- Task
From the entries, copy each line that includes "will".

- Data extracts
********************
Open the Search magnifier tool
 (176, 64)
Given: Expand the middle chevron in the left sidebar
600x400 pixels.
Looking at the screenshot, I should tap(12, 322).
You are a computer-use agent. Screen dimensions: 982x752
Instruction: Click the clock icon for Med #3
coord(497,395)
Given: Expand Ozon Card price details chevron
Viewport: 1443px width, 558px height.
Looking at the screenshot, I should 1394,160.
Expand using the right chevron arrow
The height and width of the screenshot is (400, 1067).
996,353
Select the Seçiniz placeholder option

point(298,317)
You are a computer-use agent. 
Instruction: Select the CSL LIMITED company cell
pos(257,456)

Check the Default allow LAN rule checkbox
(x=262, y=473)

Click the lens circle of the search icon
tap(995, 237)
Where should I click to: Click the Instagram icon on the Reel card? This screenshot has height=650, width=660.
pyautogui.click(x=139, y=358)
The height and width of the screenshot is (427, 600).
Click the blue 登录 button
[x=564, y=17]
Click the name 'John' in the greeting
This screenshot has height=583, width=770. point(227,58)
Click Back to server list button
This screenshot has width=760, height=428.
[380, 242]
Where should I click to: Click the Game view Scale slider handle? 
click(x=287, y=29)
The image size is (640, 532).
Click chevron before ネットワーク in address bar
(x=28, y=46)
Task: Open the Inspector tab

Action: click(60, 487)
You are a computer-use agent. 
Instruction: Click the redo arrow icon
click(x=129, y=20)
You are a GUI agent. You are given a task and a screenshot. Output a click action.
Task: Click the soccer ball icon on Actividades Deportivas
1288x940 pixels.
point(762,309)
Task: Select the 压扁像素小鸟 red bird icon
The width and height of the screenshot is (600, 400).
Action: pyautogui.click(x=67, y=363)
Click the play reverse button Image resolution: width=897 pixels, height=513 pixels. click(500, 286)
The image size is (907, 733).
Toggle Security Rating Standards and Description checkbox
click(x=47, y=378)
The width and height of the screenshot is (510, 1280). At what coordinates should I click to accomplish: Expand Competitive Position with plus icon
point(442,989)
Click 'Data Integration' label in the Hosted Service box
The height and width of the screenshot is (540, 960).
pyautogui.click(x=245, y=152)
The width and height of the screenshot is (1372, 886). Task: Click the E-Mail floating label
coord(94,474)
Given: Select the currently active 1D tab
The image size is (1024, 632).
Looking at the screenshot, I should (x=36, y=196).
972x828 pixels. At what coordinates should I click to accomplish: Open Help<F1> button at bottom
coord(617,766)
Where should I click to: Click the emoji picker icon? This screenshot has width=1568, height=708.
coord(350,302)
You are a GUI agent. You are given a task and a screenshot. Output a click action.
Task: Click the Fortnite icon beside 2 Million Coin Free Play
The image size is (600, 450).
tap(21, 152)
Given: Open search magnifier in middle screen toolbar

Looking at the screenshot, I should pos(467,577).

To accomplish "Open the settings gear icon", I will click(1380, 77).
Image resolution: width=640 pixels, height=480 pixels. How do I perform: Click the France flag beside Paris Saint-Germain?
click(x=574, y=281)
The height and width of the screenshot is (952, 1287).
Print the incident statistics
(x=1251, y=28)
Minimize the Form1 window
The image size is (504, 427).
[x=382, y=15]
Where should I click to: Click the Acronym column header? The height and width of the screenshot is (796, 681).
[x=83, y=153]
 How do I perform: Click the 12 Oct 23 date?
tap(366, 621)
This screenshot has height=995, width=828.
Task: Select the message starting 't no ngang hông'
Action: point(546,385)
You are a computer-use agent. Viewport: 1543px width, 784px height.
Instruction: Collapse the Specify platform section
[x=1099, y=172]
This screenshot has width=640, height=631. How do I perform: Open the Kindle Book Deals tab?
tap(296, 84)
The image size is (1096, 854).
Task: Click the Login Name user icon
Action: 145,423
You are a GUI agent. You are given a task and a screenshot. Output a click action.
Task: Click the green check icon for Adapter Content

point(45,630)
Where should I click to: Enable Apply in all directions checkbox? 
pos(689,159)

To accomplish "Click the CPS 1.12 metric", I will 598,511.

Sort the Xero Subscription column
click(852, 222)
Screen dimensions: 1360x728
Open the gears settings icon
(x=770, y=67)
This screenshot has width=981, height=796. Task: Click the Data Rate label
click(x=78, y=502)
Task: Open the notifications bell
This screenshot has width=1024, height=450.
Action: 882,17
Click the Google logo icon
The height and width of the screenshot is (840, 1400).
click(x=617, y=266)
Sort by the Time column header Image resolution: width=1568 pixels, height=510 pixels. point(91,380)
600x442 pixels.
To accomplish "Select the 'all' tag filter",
********************
- Solution for this problem
To accomplish "Open the settings gear icon", I will click(1380, 77).
To accomplish "Click the CPS 1.12 metric", I will 598,511.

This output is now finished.